9) Insist on “social media” inclusion.
The tool of social media is no longer an “option” for corporate clients; it’s a necessity. Using social media, like using traditional media, is a facility with which every public relations agency should be conversant.
While some firms “specialize” in social media, the fact is that communicating via social media -- Facebook and Twitter and Youtube and all the rest -- has become commonplace in the practice of public relations. Therefore, a social media component must be included in every agency representation pitch. So insist on it.
10) Resist the “waffler.”
By the same token, the worst advice a consultant can offer is “waffling” advice counsel that yings and yangs but never commits to a specific point of view. “On the one hand, you might do this...but on the other hand...,” etc.
Advice like this just isn’t worth the money. PR consultants must stand for something. Make them commit to a point of view. How else can you find out how good they are?
The kind of thumb-sucking analysis that leads to over-prudence and a risk-adverse paralysis isn’t something you should buy.
10) Beware “hidden extras.”
Keep your eyes open and your wallet closed to the “nose-under-the-tent” phenomenon that enables a consultant, once through the corporate door, to rack up additional revenues through the sale of extra services such as special reports, extraordinary research, and seconding outside experts to assist.
Occasionally, services outside the parameters of the consulting contract might well be advisable. But these should be discussed in advance of contract signing, so both sides understand the nature of the agreement.
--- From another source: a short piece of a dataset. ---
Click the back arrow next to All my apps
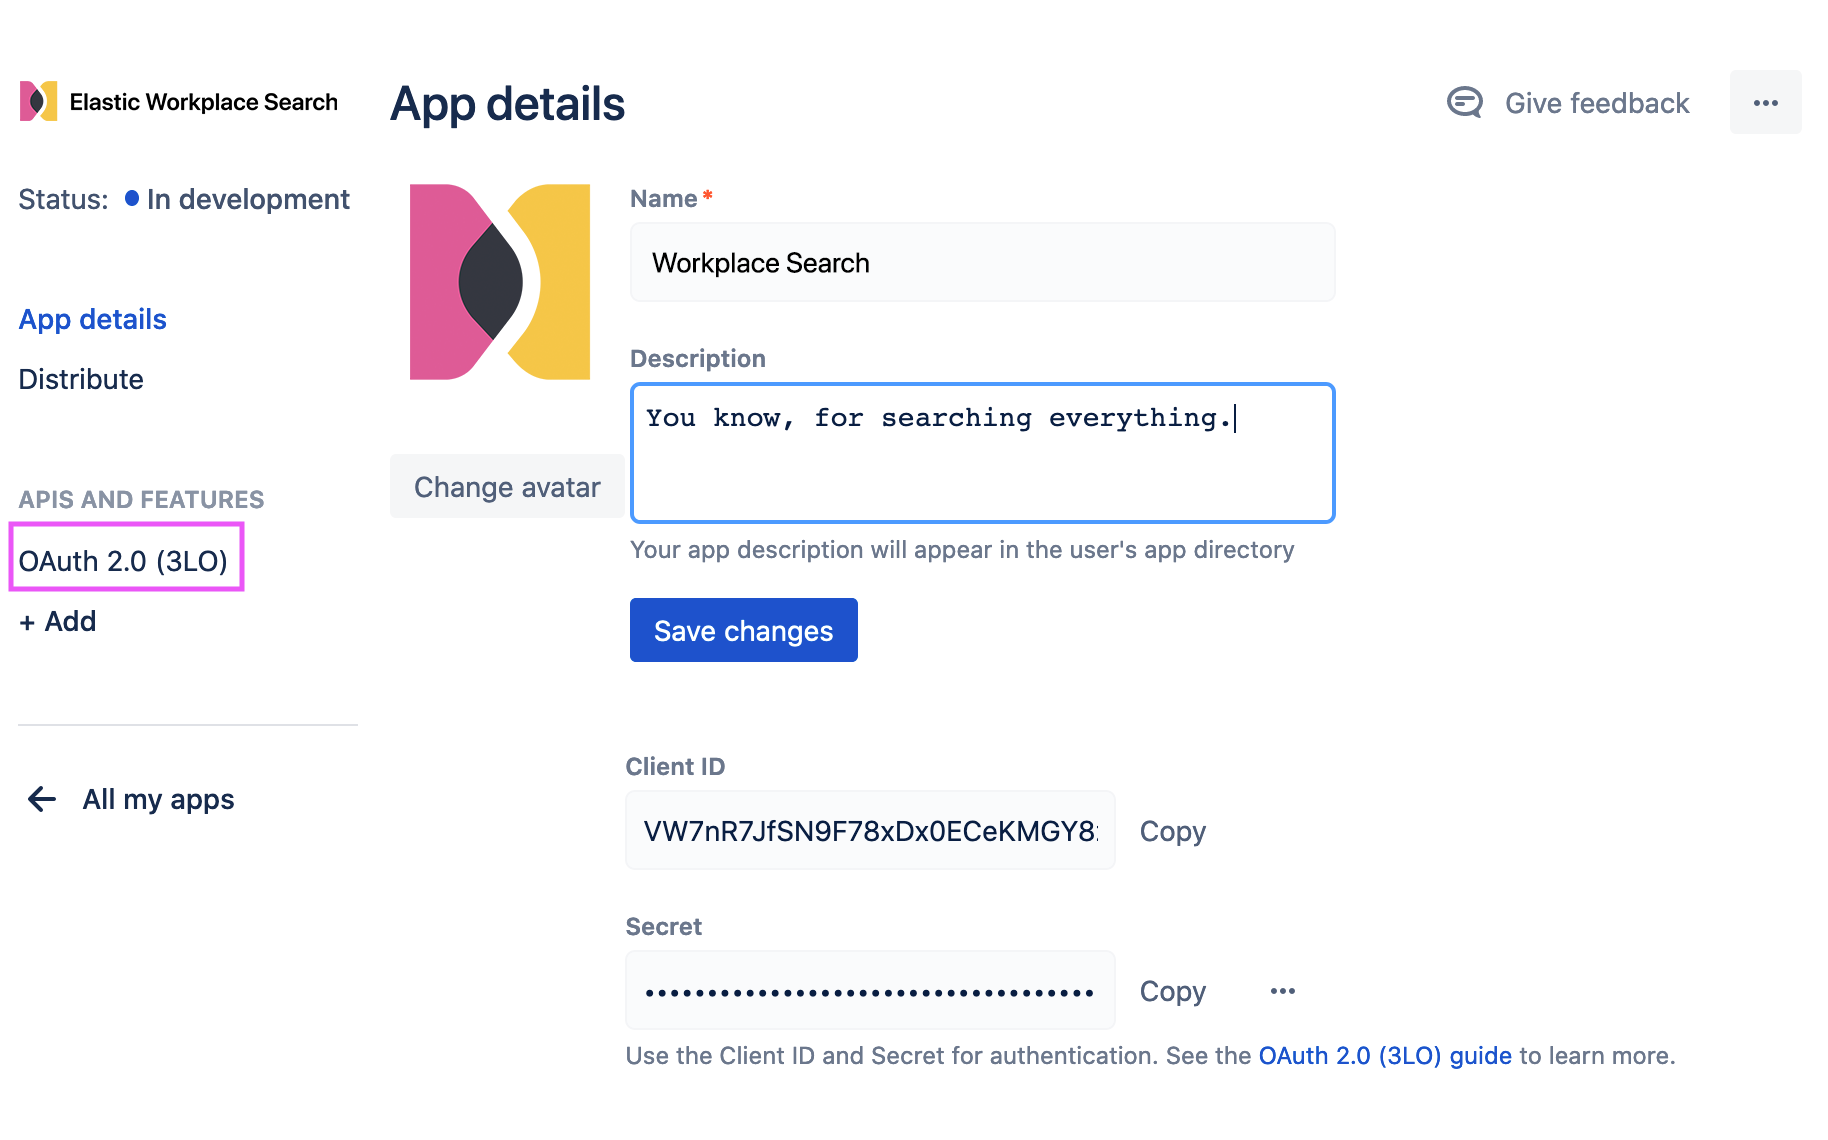This screenshot has height=1140, width=1828. [x=42, y=799]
Sometimes a PR counseling firm will start you off for “free” with a service you haven’t requested as a special bonus for signing on. Then after a few months of receiving the bonus, you are asked to pay for it. Unless the service is in fact“special” don’t bite. Keep your mind and your money on why you hired the consultant in the first place.
11) Make demands.
You’ve hired the consultant for a reason. Maybe he or she thinks better than you do, and you are paying for the privilege of using the consultant’s brain. So use it often.
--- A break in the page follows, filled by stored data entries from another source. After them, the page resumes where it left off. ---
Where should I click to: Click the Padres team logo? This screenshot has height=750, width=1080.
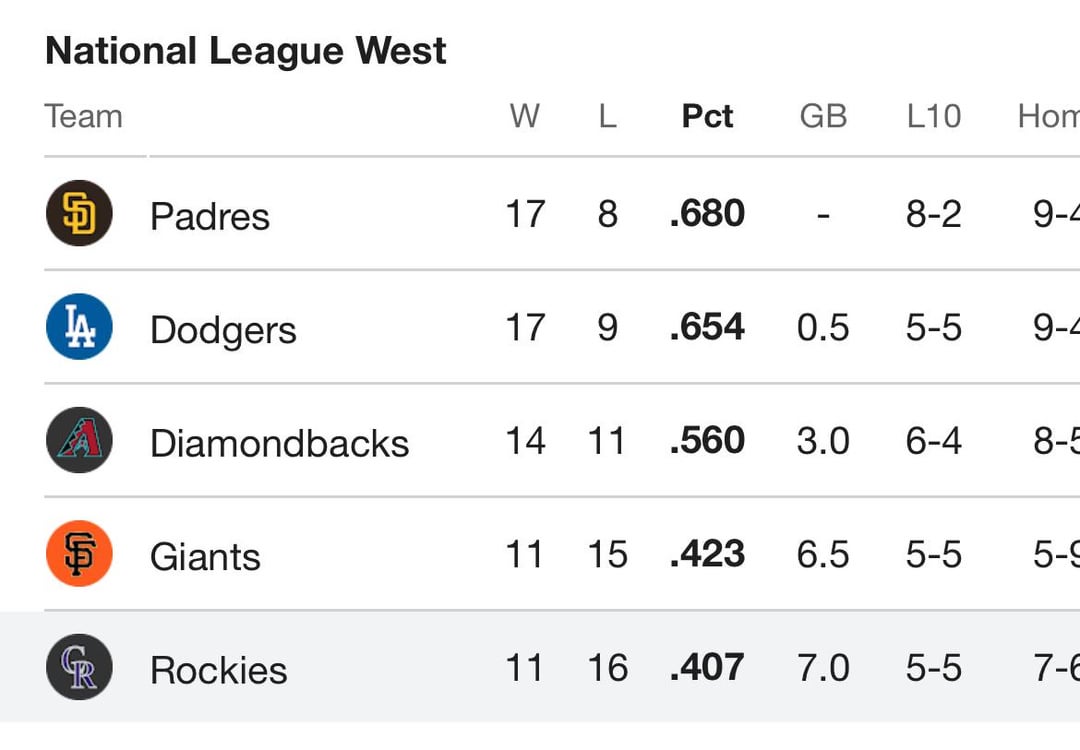coord(79,213)
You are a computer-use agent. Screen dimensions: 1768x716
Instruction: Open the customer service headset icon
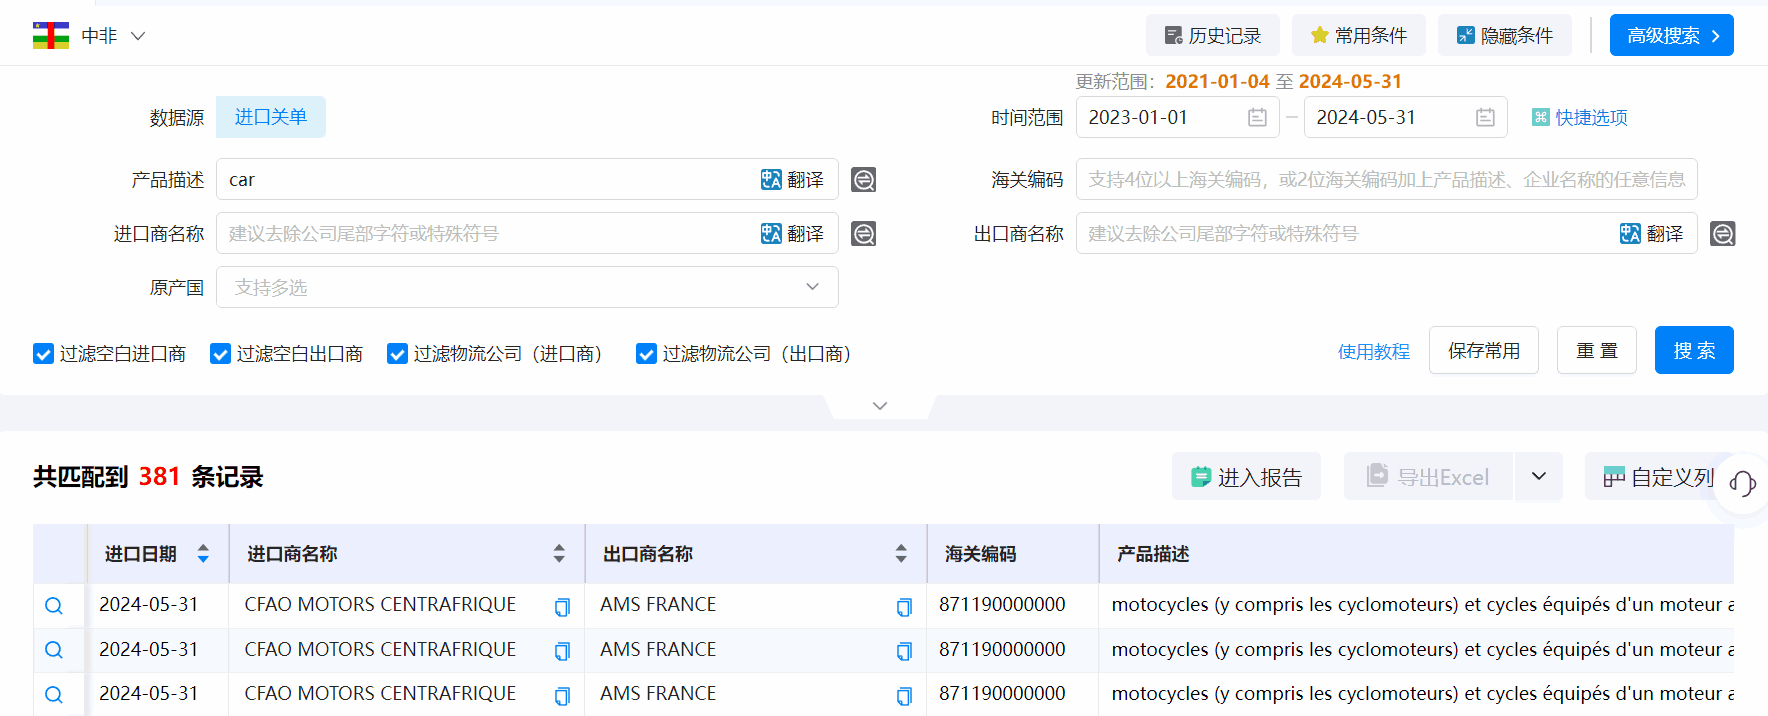point(1742,483)
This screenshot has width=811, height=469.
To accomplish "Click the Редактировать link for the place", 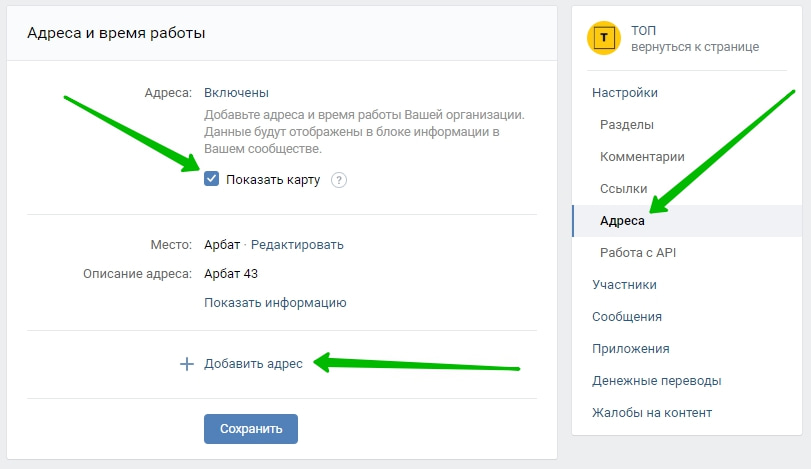I will click(297, 244).
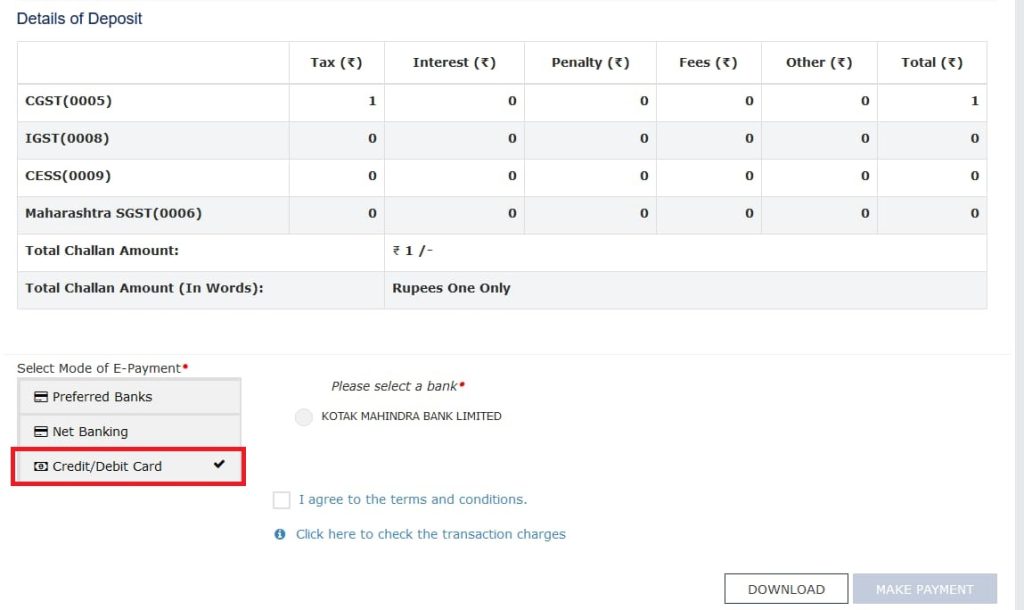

Call frequently for advice and counsel. Make consultants know that you’re depending on them and plan to get what you’re paying for. Make a habit of talking to all consultants at least once every couple of weeks.
If a consultant takes you for granted he’ll never produce. By the same token, a consultant who is unsure about what the client wants will also fall short. Rather, as one design consultant put it, you want to be the client the consultant thinks about at 10 o’clock at night.
12) Quickly disengage.
Finally, don’t be reluctant to fire a consultant. Sometimes the client and consultant just don’t click or you overestimated the potential of the assignment or the relationship.
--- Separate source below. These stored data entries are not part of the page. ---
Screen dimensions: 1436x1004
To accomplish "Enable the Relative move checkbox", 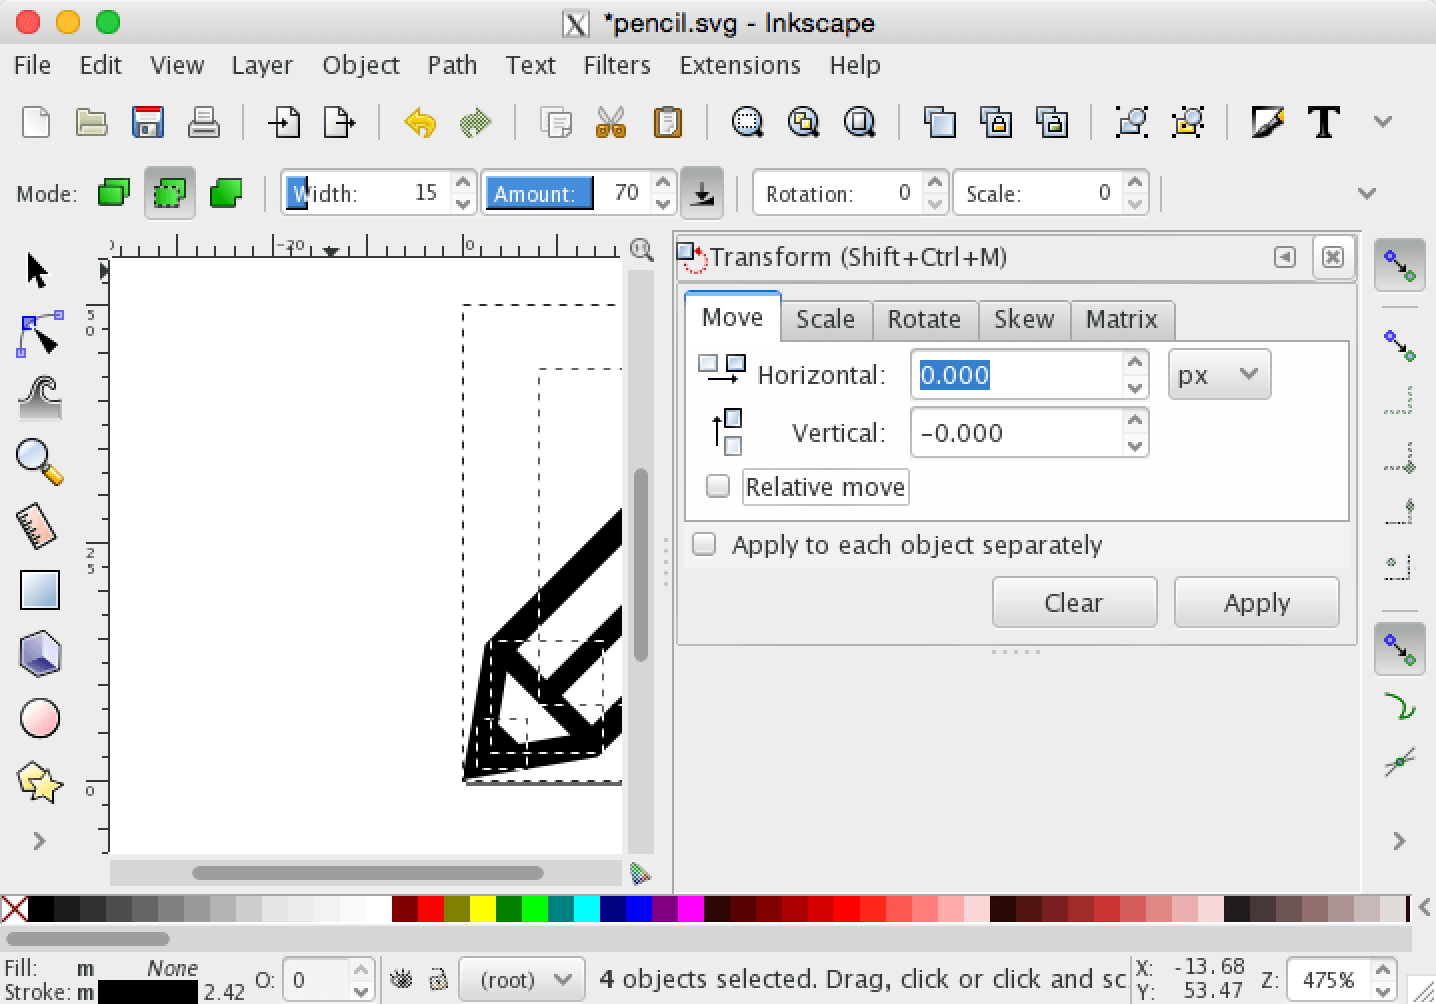I will click(717, 485).
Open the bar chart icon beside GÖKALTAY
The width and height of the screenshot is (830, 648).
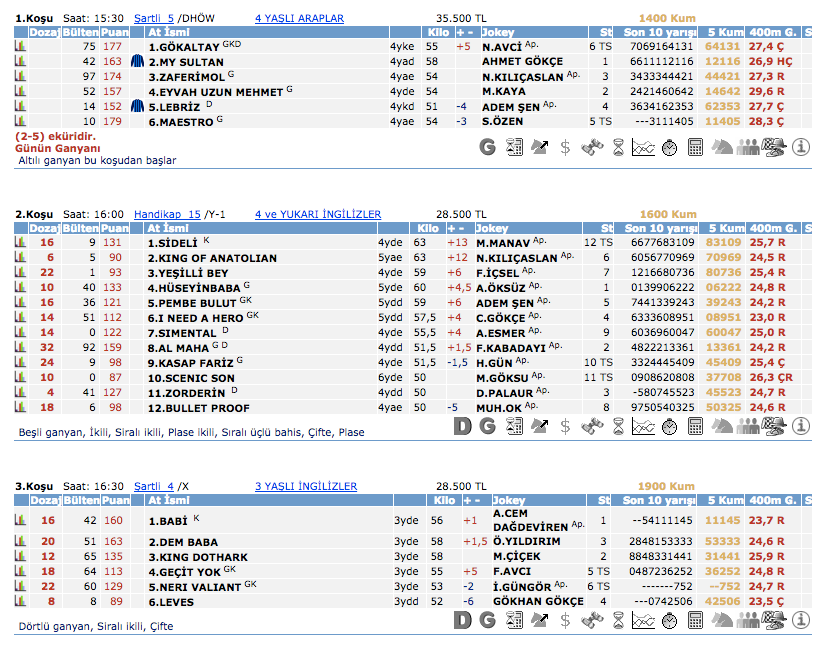coord(20,47)
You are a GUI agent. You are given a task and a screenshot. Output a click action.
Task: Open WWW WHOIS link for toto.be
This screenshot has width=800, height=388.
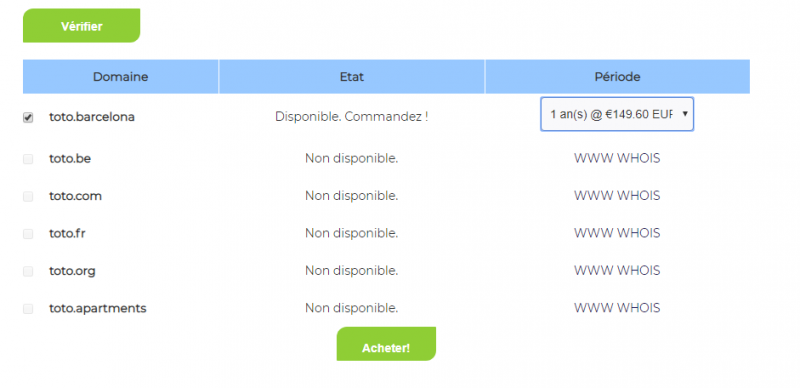pyautogui.click(x=617, y=159)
If you find the consultant offers neither increased brain power nor inspired creativity and also isn’t especially thrilling to be around, there’s no shame in quickly disengaging.
In addition, keep your eyes open about “cancellation clauses” at the start of a PR consultant relationship. Many firms insist on cancellation notices of two to six months and stipulate as much in their contracts. Suggest instead a one-month cancellation clause be adopted.
By relying on rules like these dozen, you can help ensure that the counsel you receive is well worth what you pay for it.